Place the client lying on the left side with a pillow under the chest wall.

What do ABG's test?

tests the partial pressure of oxygen dissolved in plasma, the percentage of hemoglobin saturated with oxygen, and the partial pressure of carbon dioxide dissolved in plasma.

What does the spirometry measure?

the volume of air in liters exhaled or inhaled by a client over time.

Symptoms of CHRONIC hypoxia

altered thought processes,
headaches,
chest pain
enlarged heart
clubbing of the fingers and toes
anorexia
constipation
decreased urinary output
decreased libido
weakness of extremity muscles
muscle pain

What is Residual volume? RV

the amount of air left in the lungs at the end of maximal expiration.

What is Tidal Volume? TV

total amount of air inhaled and exhaled with one breath.

What is Total Lung Capacity (TLC)?

amount of air contained within the lungs at maximum inspiration.

What is Forced Expiratory Volume? FEV

measures the amount of air exhaled in the first second after a full inspiration; it can also be measured at 2 or 3 seconds.

What O2 Mask is recommended for toddlers?

An oxygen tent is often used when caring for active toddlers who require oxygen, since they are less likely to keep a mask on

What is the recommended diet for COPD patient

-40% to 55% carbohydrates.
-rich in antioxidants and vitamin A, C, and B.
-12% to 20% protein.

What do you hear when auscultating for


pneumothorax?

will reveal absent or diminished breath sounds on the affected side.

How long should a nurse suction a trach?

10-15 seconds

What is Intermittent mandatory ventilation?


IMV

provides a combination of mechanically assisted breaths and spontaneous breaths.

What is Assist-control ventilation?

provides full ventilator support by delivering a preset tidal volume and respiratory rate.

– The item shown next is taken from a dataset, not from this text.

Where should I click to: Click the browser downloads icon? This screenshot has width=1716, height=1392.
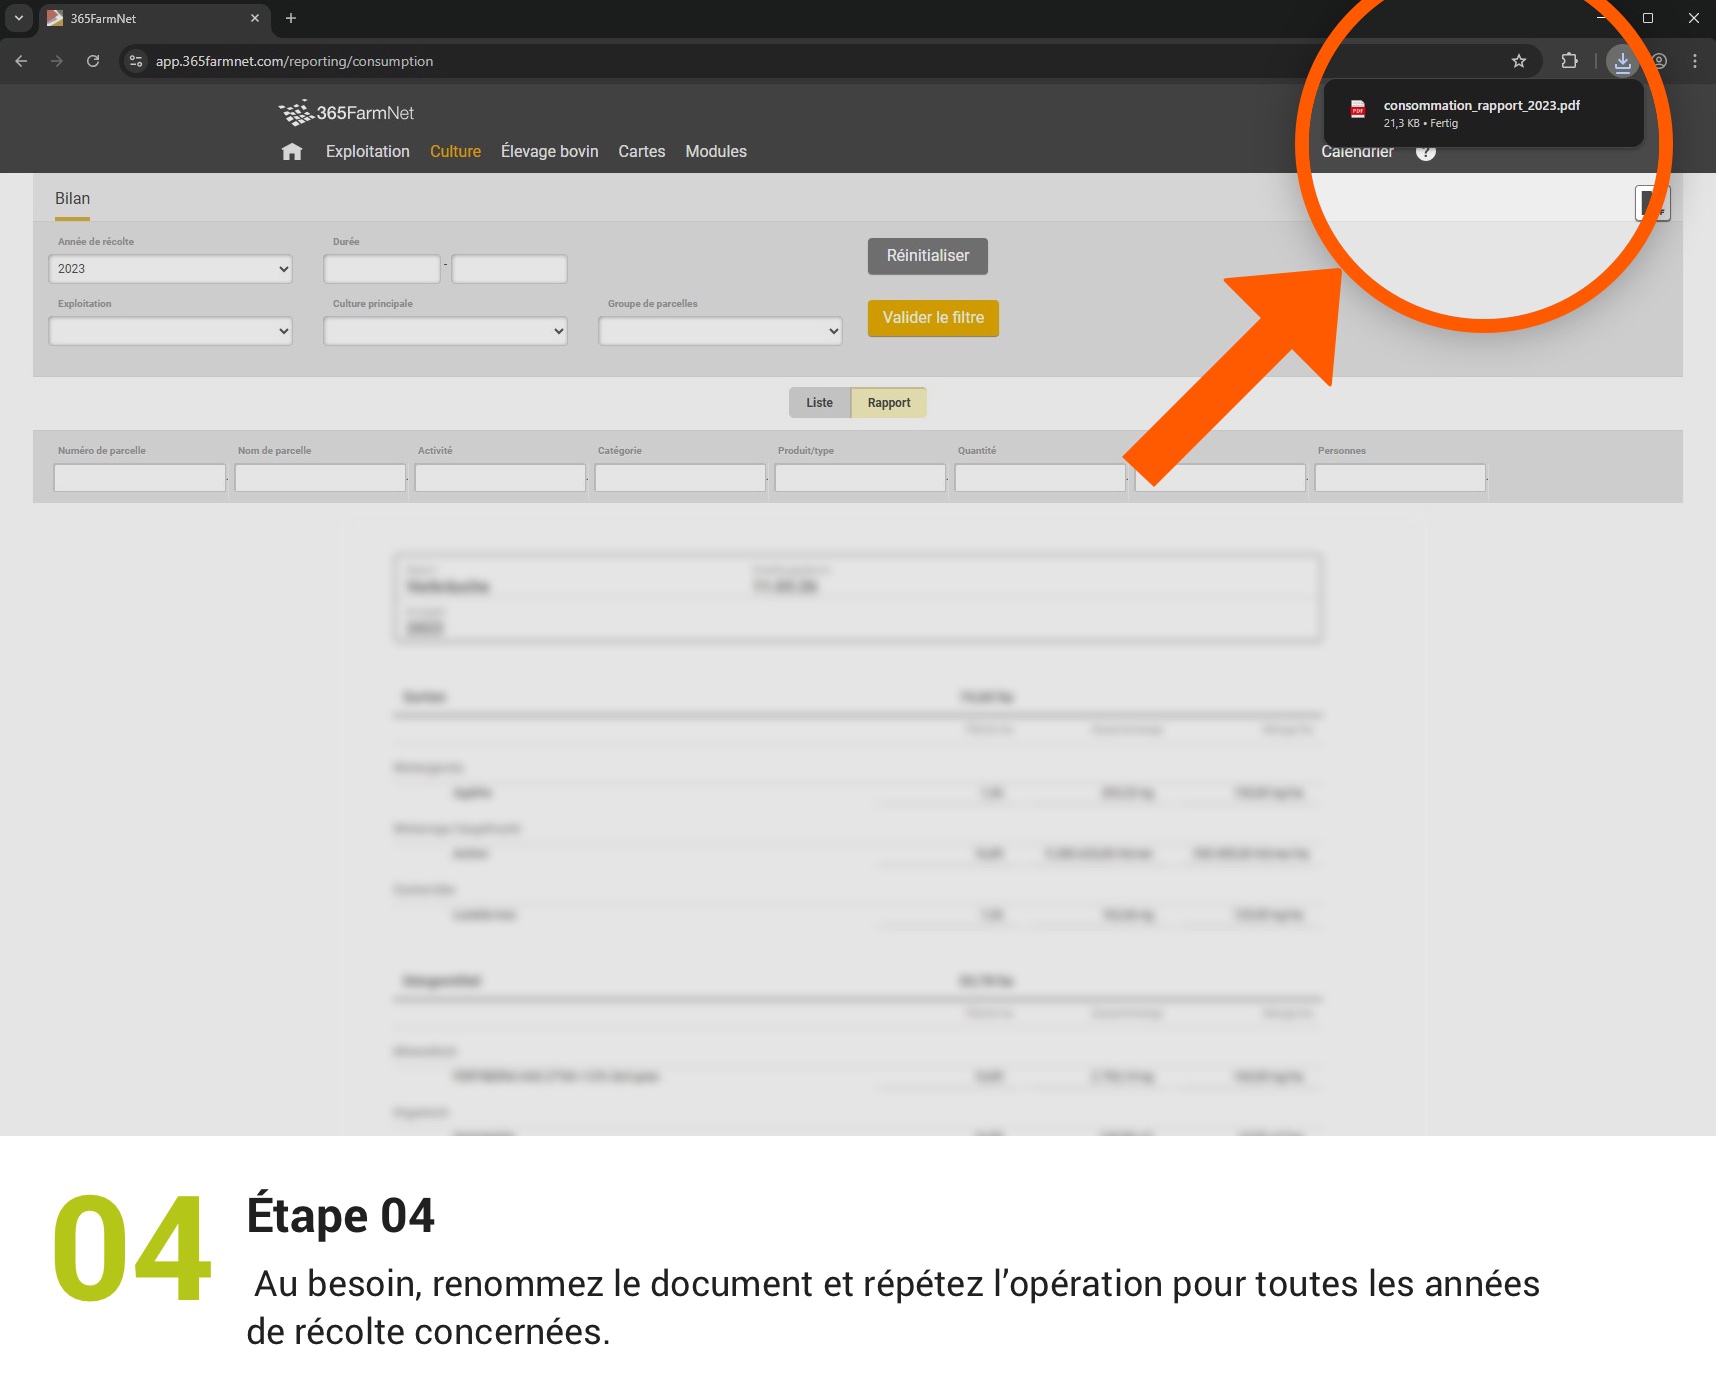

What is synchronized intermittent mandatory ventilation?
SIMV delivers a preset tidal volume and number of breaths per minute. Between ventilator-delivered breaths, the patient can breathe spontaneously with no assistance from the ventilator for those extra breaths.

How much fluid is in the pleurae to prevent friction during pleural surface movement?

Under normal conditions, approximately 5 to 15

What is pleuritic pain?

irritation of the parietal pleura is sharp and seems to “catch” on inspiration; patients often describe it as being “like the stabbing of a knife.”